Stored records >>
--- Start ---

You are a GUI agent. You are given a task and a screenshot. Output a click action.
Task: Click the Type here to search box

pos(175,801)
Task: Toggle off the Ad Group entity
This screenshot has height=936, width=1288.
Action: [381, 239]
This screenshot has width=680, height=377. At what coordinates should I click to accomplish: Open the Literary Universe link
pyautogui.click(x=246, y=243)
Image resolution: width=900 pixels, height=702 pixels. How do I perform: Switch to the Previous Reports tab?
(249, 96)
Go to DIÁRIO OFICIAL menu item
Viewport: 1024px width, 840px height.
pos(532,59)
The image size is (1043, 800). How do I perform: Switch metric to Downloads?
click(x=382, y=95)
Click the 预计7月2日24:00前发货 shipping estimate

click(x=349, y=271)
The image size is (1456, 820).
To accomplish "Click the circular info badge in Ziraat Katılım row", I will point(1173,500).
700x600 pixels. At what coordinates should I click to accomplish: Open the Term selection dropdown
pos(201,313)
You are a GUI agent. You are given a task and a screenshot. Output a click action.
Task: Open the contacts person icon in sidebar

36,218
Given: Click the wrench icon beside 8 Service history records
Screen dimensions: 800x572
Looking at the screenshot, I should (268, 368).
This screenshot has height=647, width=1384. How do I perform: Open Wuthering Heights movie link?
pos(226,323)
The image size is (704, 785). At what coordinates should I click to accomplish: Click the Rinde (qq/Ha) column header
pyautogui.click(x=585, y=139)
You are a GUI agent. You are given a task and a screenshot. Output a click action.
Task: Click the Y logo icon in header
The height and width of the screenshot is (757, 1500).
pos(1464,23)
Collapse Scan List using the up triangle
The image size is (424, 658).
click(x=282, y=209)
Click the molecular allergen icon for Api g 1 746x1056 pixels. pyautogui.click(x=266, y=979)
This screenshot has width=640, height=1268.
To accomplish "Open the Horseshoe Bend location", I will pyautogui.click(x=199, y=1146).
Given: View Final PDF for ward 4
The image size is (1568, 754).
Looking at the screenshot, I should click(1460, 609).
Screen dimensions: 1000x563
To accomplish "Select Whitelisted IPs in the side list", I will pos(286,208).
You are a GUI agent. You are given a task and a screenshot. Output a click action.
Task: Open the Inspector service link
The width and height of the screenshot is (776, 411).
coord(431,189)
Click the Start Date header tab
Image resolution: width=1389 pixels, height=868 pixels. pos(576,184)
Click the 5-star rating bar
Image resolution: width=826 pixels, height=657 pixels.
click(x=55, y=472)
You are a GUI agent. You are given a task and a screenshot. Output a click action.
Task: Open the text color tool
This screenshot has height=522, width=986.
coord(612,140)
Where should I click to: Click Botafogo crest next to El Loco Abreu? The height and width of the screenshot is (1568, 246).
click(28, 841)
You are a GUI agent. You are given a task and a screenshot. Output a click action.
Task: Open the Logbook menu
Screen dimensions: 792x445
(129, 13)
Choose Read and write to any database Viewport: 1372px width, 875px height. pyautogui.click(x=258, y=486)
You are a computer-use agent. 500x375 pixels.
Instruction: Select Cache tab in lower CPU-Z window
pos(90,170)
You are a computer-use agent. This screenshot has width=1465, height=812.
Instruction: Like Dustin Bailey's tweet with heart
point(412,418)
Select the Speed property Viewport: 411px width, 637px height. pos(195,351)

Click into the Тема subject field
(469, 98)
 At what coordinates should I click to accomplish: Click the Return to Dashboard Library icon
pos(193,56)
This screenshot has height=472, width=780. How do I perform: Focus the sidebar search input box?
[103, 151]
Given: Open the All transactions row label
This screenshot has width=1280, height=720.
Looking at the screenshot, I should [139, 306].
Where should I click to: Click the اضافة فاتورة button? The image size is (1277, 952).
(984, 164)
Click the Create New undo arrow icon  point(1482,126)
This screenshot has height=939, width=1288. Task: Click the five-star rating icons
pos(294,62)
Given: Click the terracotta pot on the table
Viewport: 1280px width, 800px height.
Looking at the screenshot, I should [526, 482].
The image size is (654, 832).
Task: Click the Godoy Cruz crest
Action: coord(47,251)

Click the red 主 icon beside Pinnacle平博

--- End ---

Task description >> Write out every line of the rows above as a numbered list, omitting the blank lines.

Right answer >>
1. You are a GUI agent. You are given a task and a screenshot. Output a click action.
2. Task: Click the Type here to search box
3. pos(175,801)
4. Task: Toggle off the Ad Group entity
5. This screenshot has height=936, width=1288.
6. Action: [381, 239]
7. This screenshot has width=680, height=377. At what coordinates should I click to accomplish: Open the Literary Universe link
8. pyautogui.click(x=246, y=243)
9. Image resolution: width=900 pixels, height=702 pixels. How do I perform: Switch to the Previous Reports tab?
10. (249, 96)
11. Go to DIÁRIO OFICIAL menu item
12. Viewport: 1024px width, 840px height.
13. pos(532,59)
14. The image size is (1043, 800). How do I perform: Switch metric to Downloads?
15. click(x=382, y=95)
16. Click the 预计7月2日24:00前发货 shipping estimate
17. click(x=349, y=271)
18. The image size is (1456, 820).
19. To accomplish "Click the circular info badge in Ziraat Katılım row", I will point(1173,500).
20. 700x600 pixels. At what coordinates should I click to accomplish: Open the Term selection dropdown
21. pos(201,313)
22. You are a GUI agent. You are given a task and a screenshot. Output a click action.
23. Task: Open the contacts person icon in sidebar
24. 36,218
25. Given: Click the wrench icon beside 8 Service history records
26. Screen dimensions: 800x572
27. Looking at the screenshot, I should (268, 368).
28. This screenshot has height=647, width=1384. How do I perform: Open Wuthering Heights movie link?
29. pos(226,323)
30. The image size is (704, 785). At what coordinates should I click to accomplish: Click the Rinde (qq/Ha) column header
31. pyautogui.click(x=585, y=139)
32. You are a GUI agent. You are given a task and a screenshot. Output a click action.
33. Task: Click the Y logo icon in header
34. The height and width of the screenshot is (757, 1500).
35. pos(1464,23)
36. Collapse Scan List using the up triangle
37. The image size is (424, 658).
38. click(x=282, y=209)
39. Click the molecular allergen icon for Api g 1 746x1056 pixels. pyautogui.click(x=266, y=979)
40. This screenshot has width=640, height=1268.
41. To accomplish "Open the Horseshoe Bend location", I will pyautogui.click(x=199, y=1146).
42. Given: View Final PDF for ward 4
43. The image size is (1568, 754).
44. Looking at the screenshot, I should click(1460, 609).
45. Screen dimensions: 1000x563
46. To accomplish "Select Whitelisted IPs in the side list", I will pos(286,208).
47. You are a GUI agent. You are given a task and a screenshot. Output a click action.
48. Task: Open the Inspector service link
49. The width and height of the screenshot is (776, 411).
50. coord(431,189)
51. Click the Start Date header tab
52. Image resolution: width=1389 pixels, height=868 pixels. pos(576,184)
53. Click the 5-star rating bar
54. Image resolution: width=826 pixels, height=657 pixels.
55. click(x=55, y=472)
56. You are a GUI agent. You are given a task and a screenshot. Output a click action.
57. Task: Open the text color tool
58. This screenshot has height=522, width=986.
59. coord(612,140)
60. Where should I click to: Click Botafogo crest next to El Loco Abreu? The height and width of the screenshot is (1568, 246).
61. click(28, 841)
62. You are a GUI agent. You are given a task and a screenshot. Output a click action.
63. Task: Open the Logbook menu
64. Screen dimensions: 792x445
65. (129, 13)
66. Choose Read and write to any database Viewport: 1372px width, 875px height. pyautogui.click(x=258, y=486)
67. You are a computer-use agent. 500x375 pixels.
68. Instruction: Select Cache tab in lower CPU-Z window
69. pos(90,170)
70. You are a computer-use agent. This screenshot has width=1465, height=812.
71. Instruction: Like Dustin Bailey's tweet with heart
72. point(412,418)
73. Select the Speed property Viewport: 411px width, 637px height. pos(195,351)
74. Click into the Тема subject field
75. (469, 98)
76.  At what coordinates should I click to accomplish: Click the Return to Dashboard Library icon
77. pos(193,56)
78. This screenshot has height=472, width=780. How do I perform: Focus the sidebar search input box?
79. [103, 151]
80. Given: Open the All transactions row label
81. This screenshot has width=1280, height=720.
82. Looking at the screenshot, I should [139, 306].
83. Where should I click to: Click the اضافة فاتورة button? The image size is (1277, 952).
84. (984, 164)
85. Click the Create New undo arrow icon  point(1482,126)
86. This screenshot has height=939, width=1288. Task: Click the five-star rating icons
87. pos(294,62)
88. Given: Click the terracotta pot on the table
89. Viewport: 1280px width, 800px height.
90. Looking at the screenshot, I should [526, 482].
91. The image size is (654, 832).
92. Task: Click the Godoy Cruz crest
93. Action: coord(47,251)
94. Click the red 主 icon beside Pinnacle平博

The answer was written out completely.